Flutter 3.44: Read the Physical Screen Corner Radius from MediaQuery
Flutter 3.44 exposes the device's rounded display corners through MediaQuery.displayCornerRadiiOf. Stop guessing a magic radius and clip your UI to the exact hardware curve on Android API 31+.
Phones stopped having square screens years ago, but Flutter never told you how round the corners actually were. If you wanted a card or a full-bleed sheet to hug the physical curve of the display, you hardcoded a BorderRadius.circular(24) that you eyeballed against one device and hoped looked fine on the rest. Flutter 3.44, the current stable release, finally reads that value straight from the hardware and hands it to you through MediaQuery.

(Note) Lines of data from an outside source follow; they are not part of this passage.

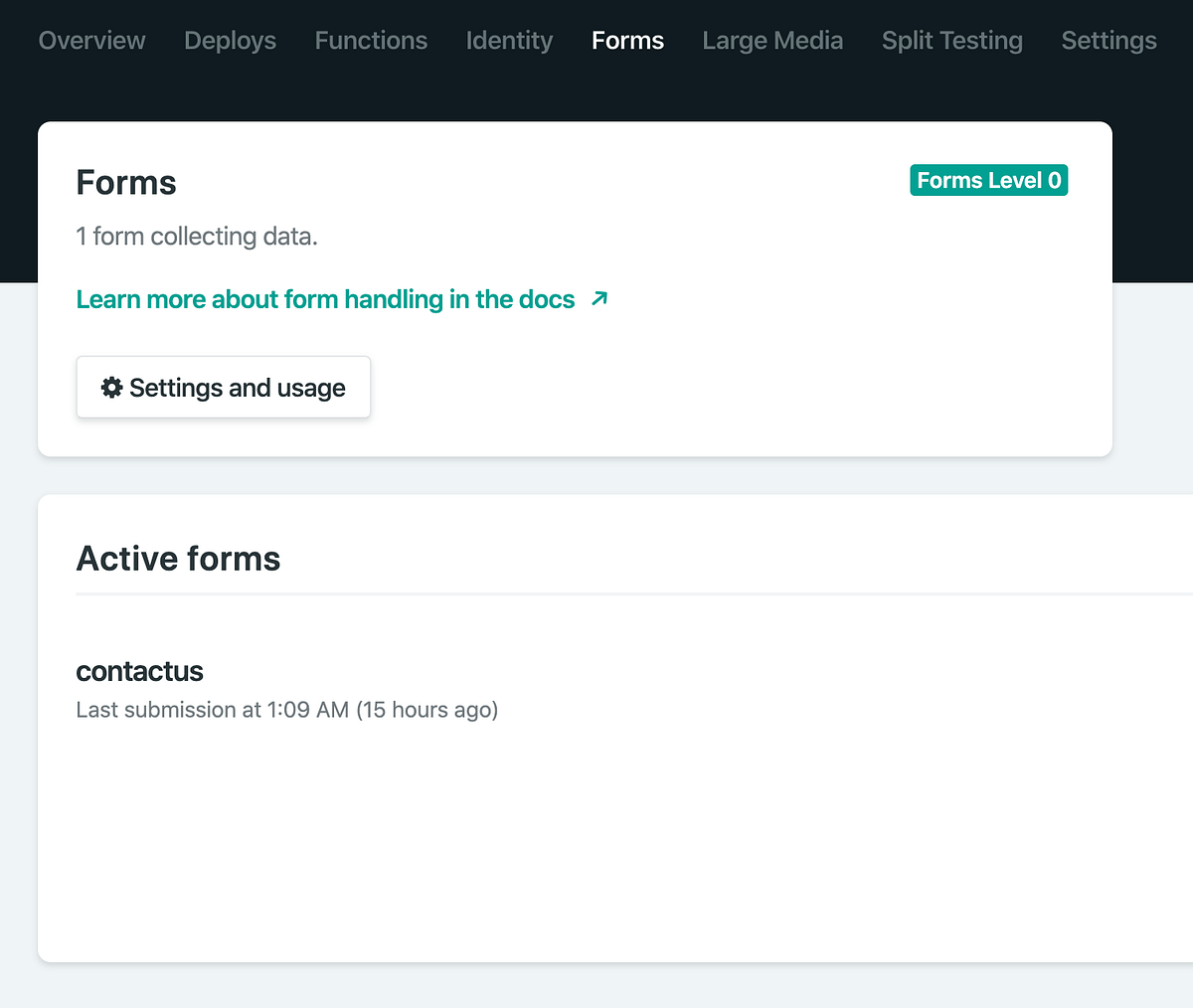1193x1008 pixels.
Task: Go to the Identity tab
Action: 509,41
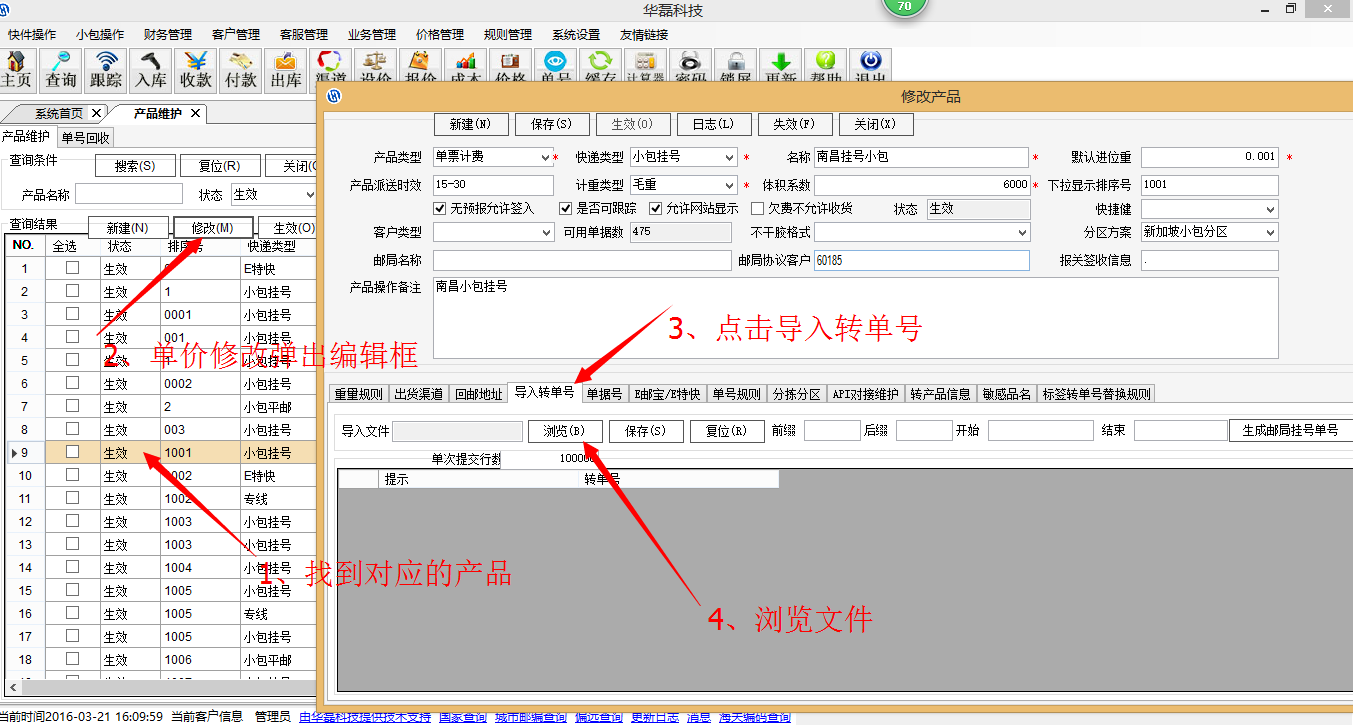Viewport: 1353px width, 725px height.
Task: Open the 收款 yen payment icon
Action: point(196,68)
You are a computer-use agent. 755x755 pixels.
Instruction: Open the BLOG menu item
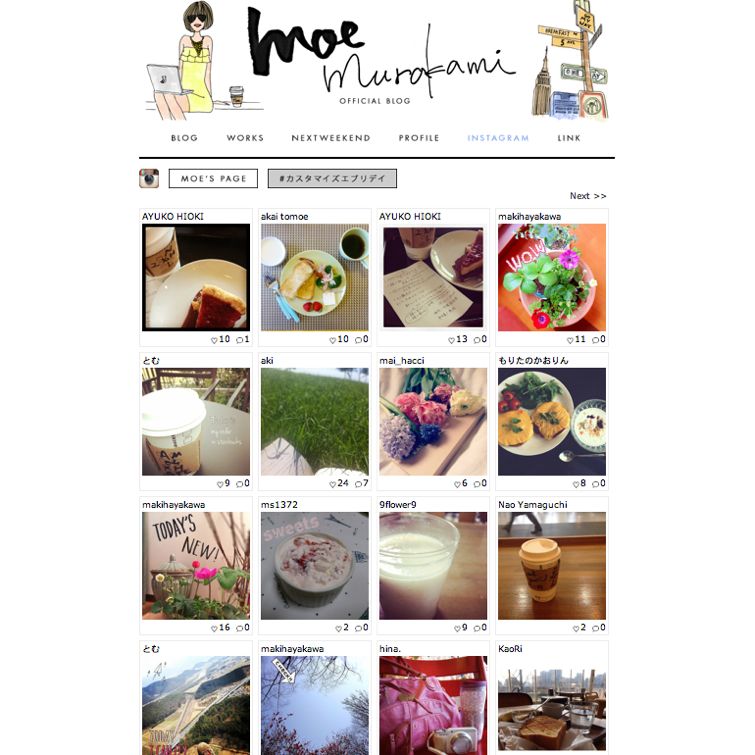point(184,138)
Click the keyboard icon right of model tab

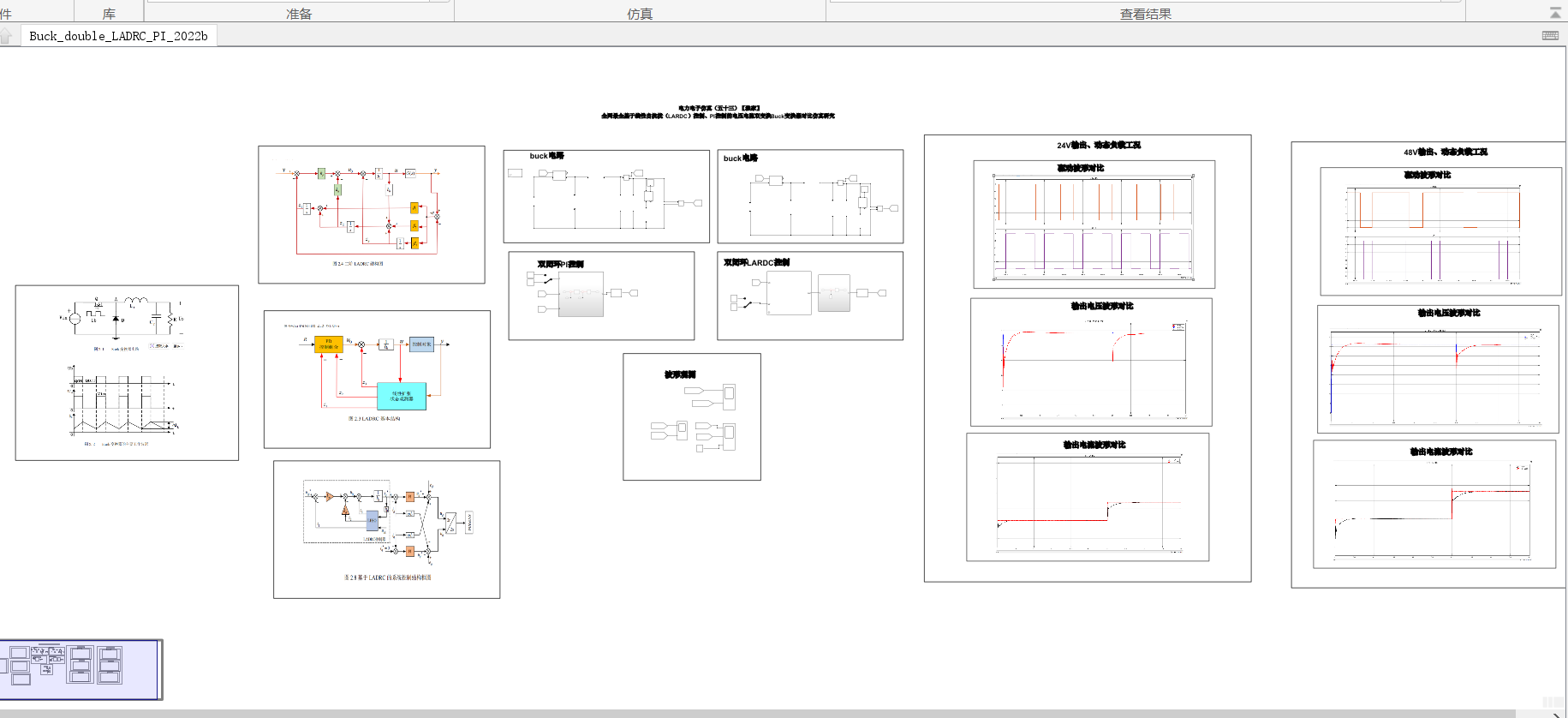pos(1550,35)
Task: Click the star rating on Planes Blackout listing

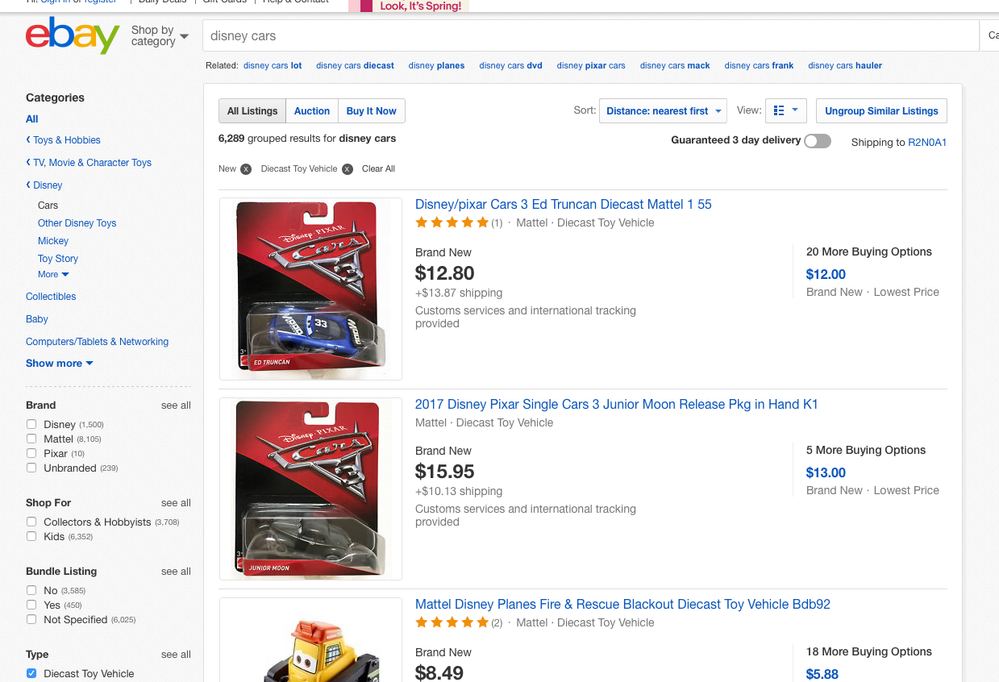Action: tap(452, 623)
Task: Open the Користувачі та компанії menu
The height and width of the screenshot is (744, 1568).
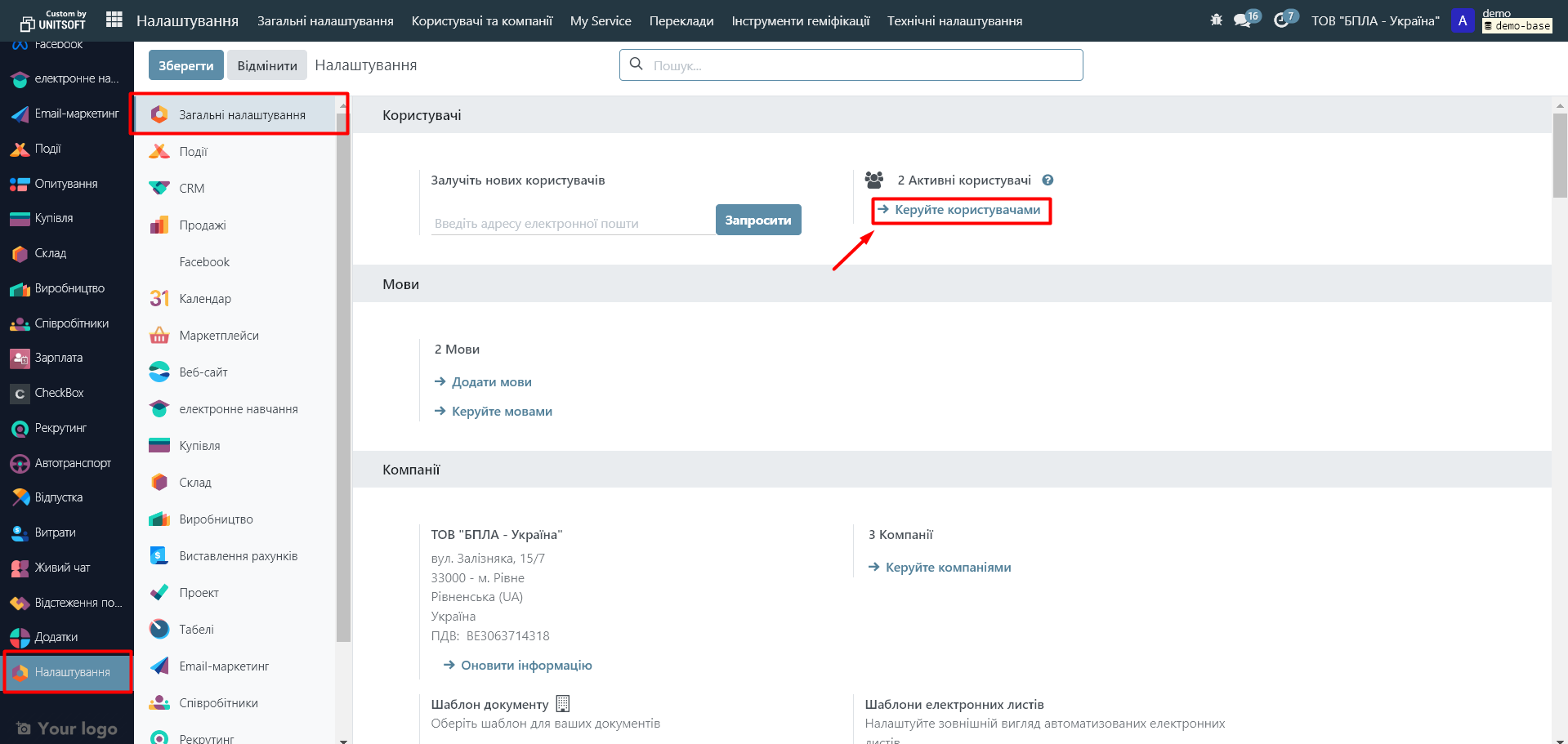Action: tap(481, 20)
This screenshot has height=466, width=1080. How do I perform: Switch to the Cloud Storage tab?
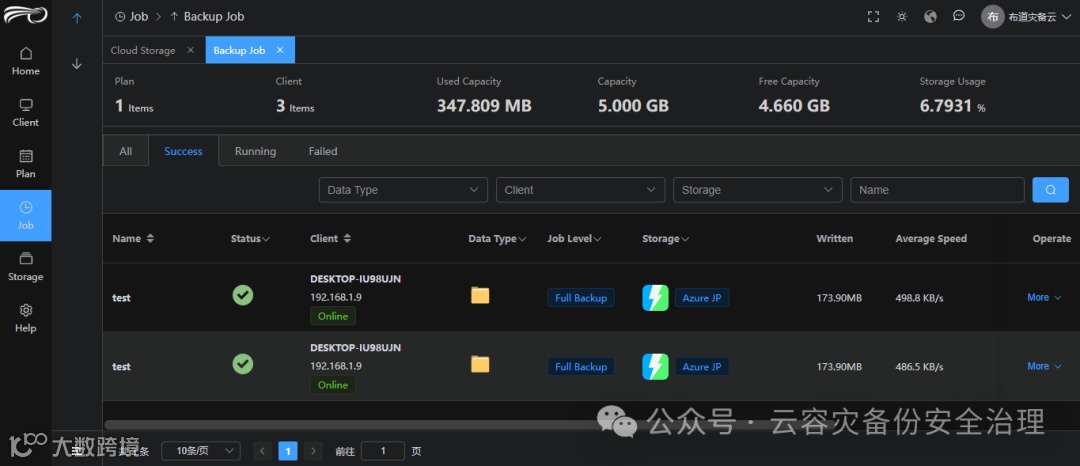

The value the OS already knew
Android has exposed per-corner radii through its RoundedCorner API since API level 31, but the framework never surfaced them. PR #179219 plumbs those radii from the engine’s window metrics all the way up into MediaQueryData. You read them the same way you read padding or view insets:
final BorderRadius? corners = MediaQuery.displayCornerRadiiOf(context);
The return type is a nullable BorderRadius. Each corner is a Radius in logical pixels, so it composes directly with the widgets you already use. On Android below API 31, on iOS, and on every other platform, the value is null, so a null check is your fallback path, not an afterthought.
Clipping to the hardware curve
The obvious use is a full-screen surface whose rounding matches the glass. Before, you invented a number. Now you ask the display:
@override
Widget build(BuildContext context) {
final BorderRadius radius =
MediaQuery.displayCornerRadiiOf(context) ?? BorderRadius.circular(16);
return ClipRRect(
borderRadius: radius,
child: ColoredBox(
color: Theme.of(context).colorScheme.surface,
child: content,
),
);
}
Because displayCornerRadii is a real BorderRadius, its four corners can differ. That matters on devices where the bottom sweep is tighter than the top, or where a folding hinge gives one edge a different profile. You can also pull a single corner when you only need one:
final Radius topLeft =
(MediaQuery.displayCornerRadiiOf(context) ?? BorderRadius.zero).topLeft;
Physical pixels when you need them
MediaQuery gives you logical pixels, which is what layout code wants. If you are working at the raw pixel level, for example inside a custom RenderObject or a shader, the same data sits on the view: FlutterView.displayCornerRadii returns the values in physical pixels. Pick the one that matches the coordinate space you are drawing in and you avoid a devicePixelRatio multiply that is easy to get backwards.
Where this actually pays off
Most apps do not need pixel-perfect corner matching, and SafeArea still handles the common case of keeping content out of the notch. This is for the surfaces that read as part of the device itself: bottom sheets that slide up to the glass edge, immersive media players, kiosk layouts, and the new predictive-back transitions, which Flutter 3.44 already wires up to displayCornerRadii so the outgoing screen shrinks into a correctly rounded rectangle.
The feature is small, but it closes a gap that forced every designer-developer handoff to end in a guessed number. Treat null as “assume square, fall back to your own constant” and the rest is just reading a value the OS was holding all along. See the MediaQueryData.displayCornerRadii docs for the full contract.